Widodo et al. [13], in their case series of 20 patients with LCH, reported cutaneous involvement in 50% of cases with a male predominance. The most frequent clinical presentations included diffuse erythematous maculopapular eruptions, followed by seborrheic dermatitis–like lesions distributed across the scalp, face, trunk, groin, and extremities. Han et al. [14] similarly reported maculopapular lesions as the most common cutaneous manifestation and emphasized that LCH-related skin lesions may mimic eczema, viral exanthems, herpes infections, or other inflammatory dermatoses, often leading to misdiagnosis.
Multisystem disease with risk organ involvement, particularly affecting the liver and spleen, was identified in a substantial proportion of patients in the current study. These findings are comparable to those reported by Guyot-Goubin et al. [8], who observed that among 73 cases of disseminated LCH, the most frequently involved organs included the lungs (20 lungs), bone marrow with cytopenias (13 cases), and the liver or spleen (11 cases).
Laboratory findings
Hematological abnormalities and elevated liver enzyme levels were frequently observed. Similar findings have been reported by Mondal et al. [15], who documented anemia in a substantial proportion of patients. Transaminitis and increased uptake on positron emission tomography–computed tomography involving the skull and long bones were also observed.
Treatment
Initial therapy with vinblastine and prednisolone was effective in the majority of cases, with 80% of patients achieving nonactive disease at 6 weeks. One patient required salvage therapy with cladribine and cytarabine due to disease progression. The observed 1-year overall survival rate was 100% in the present study, which compares favourably with previous reports by Guyot-Goubin et al. [8] and Dhar et al. [9], who reported 1-year overall survival rates of 94% and 92%, respectively. These findings emphasize the importance of early diagnosis and adherence to standardized treatment protocols.

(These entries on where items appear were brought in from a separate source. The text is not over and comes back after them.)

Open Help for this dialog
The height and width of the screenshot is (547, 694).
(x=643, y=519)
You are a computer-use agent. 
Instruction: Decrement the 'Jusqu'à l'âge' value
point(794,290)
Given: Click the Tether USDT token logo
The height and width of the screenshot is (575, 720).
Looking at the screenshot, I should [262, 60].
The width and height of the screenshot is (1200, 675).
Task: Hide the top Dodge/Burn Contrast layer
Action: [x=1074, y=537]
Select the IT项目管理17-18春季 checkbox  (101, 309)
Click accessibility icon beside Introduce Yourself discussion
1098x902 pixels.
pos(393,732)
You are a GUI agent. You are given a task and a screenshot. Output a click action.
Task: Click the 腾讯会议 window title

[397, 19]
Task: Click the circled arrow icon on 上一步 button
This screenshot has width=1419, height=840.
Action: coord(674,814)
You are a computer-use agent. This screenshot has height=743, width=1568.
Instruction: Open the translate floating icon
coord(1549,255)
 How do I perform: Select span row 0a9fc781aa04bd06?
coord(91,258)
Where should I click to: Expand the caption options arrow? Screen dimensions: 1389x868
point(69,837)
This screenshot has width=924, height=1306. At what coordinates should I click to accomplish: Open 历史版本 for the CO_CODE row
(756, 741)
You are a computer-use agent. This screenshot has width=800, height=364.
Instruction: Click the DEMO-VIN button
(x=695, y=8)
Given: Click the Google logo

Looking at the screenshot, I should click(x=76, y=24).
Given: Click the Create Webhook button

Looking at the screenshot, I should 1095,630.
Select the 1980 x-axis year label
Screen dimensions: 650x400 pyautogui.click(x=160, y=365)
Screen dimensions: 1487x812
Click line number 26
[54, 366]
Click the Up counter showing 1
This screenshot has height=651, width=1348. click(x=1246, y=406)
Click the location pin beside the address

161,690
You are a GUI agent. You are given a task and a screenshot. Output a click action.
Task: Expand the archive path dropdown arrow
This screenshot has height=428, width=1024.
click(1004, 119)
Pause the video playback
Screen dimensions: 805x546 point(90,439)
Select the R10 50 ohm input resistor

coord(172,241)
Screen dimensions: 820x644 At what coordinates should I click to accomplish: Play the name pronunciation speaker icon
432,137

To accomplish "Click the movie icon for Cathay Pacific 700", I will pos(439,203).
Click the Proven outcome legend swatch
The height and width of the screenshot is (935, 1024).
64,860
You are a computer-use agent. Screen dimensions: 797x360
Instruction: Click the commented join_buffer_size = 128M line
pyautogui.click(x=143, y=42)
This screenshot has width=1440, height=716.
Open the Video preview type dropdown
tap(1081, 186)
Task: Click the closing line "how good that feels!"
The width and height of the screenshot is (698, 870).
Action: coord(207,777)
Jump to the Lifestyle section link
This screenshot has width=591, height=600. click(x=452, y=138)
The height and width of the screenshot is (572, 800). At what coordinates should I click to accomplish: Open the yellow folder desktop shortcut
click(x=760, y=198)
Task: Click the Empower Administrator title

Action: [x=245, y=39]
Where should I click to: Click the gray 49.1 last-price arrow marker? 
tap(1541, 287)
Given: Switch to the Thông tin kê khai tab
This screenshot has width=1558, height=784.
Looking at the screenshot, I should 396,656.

Among the limitations of the present study are the small sample size and the relatively short duration of follow-up. A comparison of the present study with previously published reports is summarized in Table 2.
Table 2
Comparison of the results/outcome of the present study with different other studies published in the literature
| Study | Number of patients | Median age [years] | Multisystem/Single system (%) | Skeletal/Cutaneous involvement (%) | One-year overall survival (%) |
|---|---|---|---|---|---|
| Alston et al. [7] | 101 | 2 | 56/44 | 67/37 | 74 |
| Guyot-Goubin et al. [8] | 251 | 3.5 | 43/57 | 75/34 | 94 |
| Dhar et al. [9] | 126 | 3 | 32/68 | 23/68 | 92 |
| Present study | 16 | 3 | 81/19 | 100/50 | 100 |
CONCLUSIONS
Langerhans cell histiocytosis is a rare, distinct, and highly heterogeneous condition with a wide spectrum of clinical manifestations. Early diagnosis is crucial for timely initiation of treatment and prevention of disease progression. Initial therapy with vinblastine and prednisolone is an effective treatment option, leading to favorable response rates and improved overall survival. Long-term follow-up remains essential to evaluate disease outcomes, including spontaneous resolution, organ system involvement, and mortality.